▸ **Exercise objective**
Could you reproduce the line where "Where should I" occurs and all lines after it in the listing below, through the final one, without changing anything?

====== Record extracts

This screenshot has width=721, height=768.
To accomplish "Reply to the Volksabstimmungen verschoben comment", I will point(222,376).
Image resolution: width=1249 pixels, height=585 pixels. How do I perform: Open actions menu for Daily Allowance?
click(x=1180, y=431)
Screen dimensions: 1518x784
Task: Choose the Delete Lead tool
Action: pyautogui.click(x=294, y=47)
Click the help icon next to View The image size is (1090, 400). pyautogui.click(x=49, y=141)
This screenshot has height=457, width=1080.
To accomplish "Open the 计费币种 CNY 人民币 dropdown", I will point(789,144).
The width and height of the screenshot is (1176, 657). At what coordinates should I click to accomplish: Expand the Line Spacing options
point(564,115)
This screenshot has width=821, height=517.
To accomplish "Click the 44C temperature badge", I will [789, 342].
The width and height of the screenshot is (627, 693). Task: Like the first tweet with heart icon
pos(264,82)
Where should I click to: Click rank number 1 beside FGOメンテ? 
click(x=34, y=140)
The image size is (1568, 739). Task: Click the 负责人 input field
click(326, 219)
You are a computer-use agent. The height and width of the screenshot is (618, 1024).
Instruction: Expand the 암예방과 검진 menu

============

▸ **Answer box**
Where should I click to: Click rank number 1 beside FGOメンテ? 
click(x=34, y=140)
The image size is (1568, 739). Task: Click the 负责人 input field
click(326, 219)
You are a computer-use agent. The height and width of the screenshot is (618, 1024).
Instruction: Expand the 암예방과 검진 menu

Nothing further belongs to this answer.